With bot and business security, users can enable and configure corresponding module content in bot management, and combine bot traffic analysis and access logs to observe and analyze. Based on the session status provided by traffic analysis, refined strategies can be set to protect core website interfaces and businesses from bot infringement.
Bot management supports configuration of bot scenario types, client risk identification (browser bot defense module), threat intelligence module, AI evaluation module, bot flow statistics module, action score, custom rules, token configuration, and legitimate bots. You can configure these modules for refined bot management.
Contextualization of Bot
This feature leverages Tencent Cloud's years of expertise in bot governance, supporting detection of over 1,000+ crawler types for scenarios like flash sales, price/content crawling, and login. It integrates client risk identification (browser bot defense module), threat intelligence module, AI policy module, intelligent analysis, action score, session management, legitimate bots, and custom rules. It simplifies configuration, making it easy to use.
Client Risk Identification (Browser Bot Defense Module)
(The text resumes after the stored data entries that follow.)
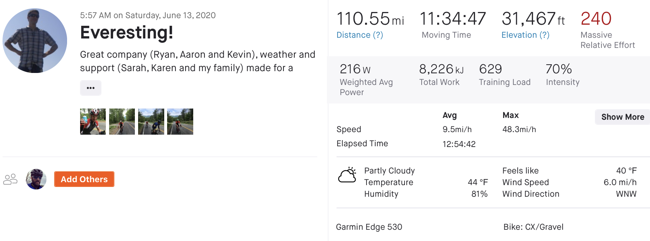Click the athlete profile avatar photo
The width and height of the screenshot is (650, 241).
(35, 41)
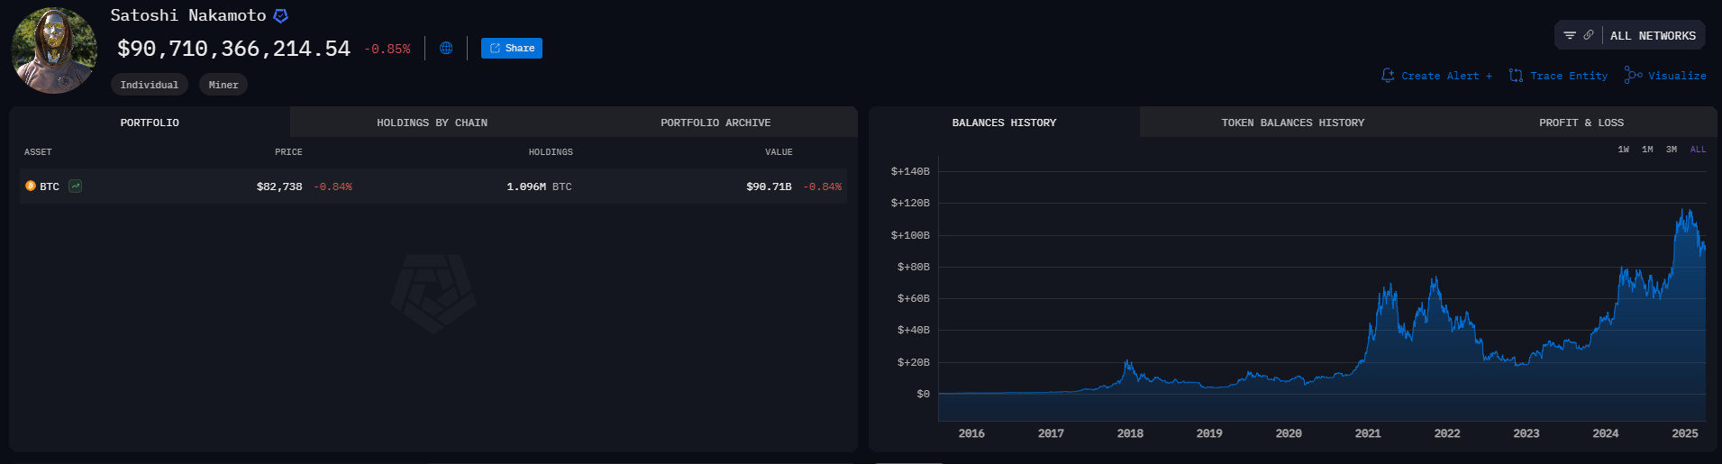Click the globe icon beside the balance
1722x464 pixels.
tap(446, 49)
This feature uses the dynamic identity verification technology and generates a unique ID for each client's business request to detect possible bots and malicious crawlers in the access to websites or HTML5 pages.
Threat Intelligence Module
This feature is built on Tencent's nearly 20 years of experience in cybersecurity and big data intelligence. It determines the status of an IP in real time and uses a scoring mechanism to quantify a risk. It precisely identifies the access from a malicious dynamic IP and IDC. In addition, it intelligently identifies the features of a malicious crawler to cope with risky access requests from malicious crawlers, distributed crawlers, proxies, credential stuffing, and bargain hunting.
AI Evaluation Module
This feature builds AI evaluation models from AI technologies and Tencent's experiences in controlling risks and fighting cybercrimes. Through big data analysis and AI modeling of access traffic, it quickly identifies malicious requesters and defends against risky access requests from APT and hidden threat bots.
Bot Flow Statistics Module
Based on big data analysis, this feature automatically classifies customer traffic by characteristic and identifies abnormal and malicious traffic. It automatically adjusts the malicious traffic threshold and handles risky access requests from general and high-frequency bots. With auto-adjustment modeling, it resolves most of the bot behavior bypasses.
Action Setting
This feature leverages the threat intelligence module, AI evaluation module, and bot flow statistics module to provide a comprehensive score ranging from 0 to 100 for the risk level of an access request to a website. The higher the score, the more likely it is from a bot, and the higher the risk level. With the score provided by bot analytics, the risk level of an access request is intelligently identified, and you can precisely block a risky access request based on actions configured for different score ranges.
Simultaneously, it supports precise handling of request data that meets the specified effective scope through configuration.
Session Management
This feature allows you to configure the token location of a session to differentiate between access behaviors of different users through the same IP. Therefore, you can precisely handle a user with abnormal access behavior without affecting other users.
Legitimate bots
This feature allows legitimate bots (such as search engines and feed bots) to get website data so that the website can be normally indexed.
Custom Rules
This feature allows you to precisely handle compliant crawlers and access requests with different characteristics.
Simultaneously, it supports precise handling of request data that meets the specified effective scope through configuration.
BOT allowlist
This feature allows you to add the access requests from specified public network users to the allowlist based on the combination of different features, such as HTTP packet session feature, request feature, cookie, HTTP header, scope, IP feature, User-Agent, Referer, and session settings.
Priority from high to low: Bot allowlist > Scenario 1 (priority 1) > Scenario 2 (priority 2) > ... > Scenario n (priority m).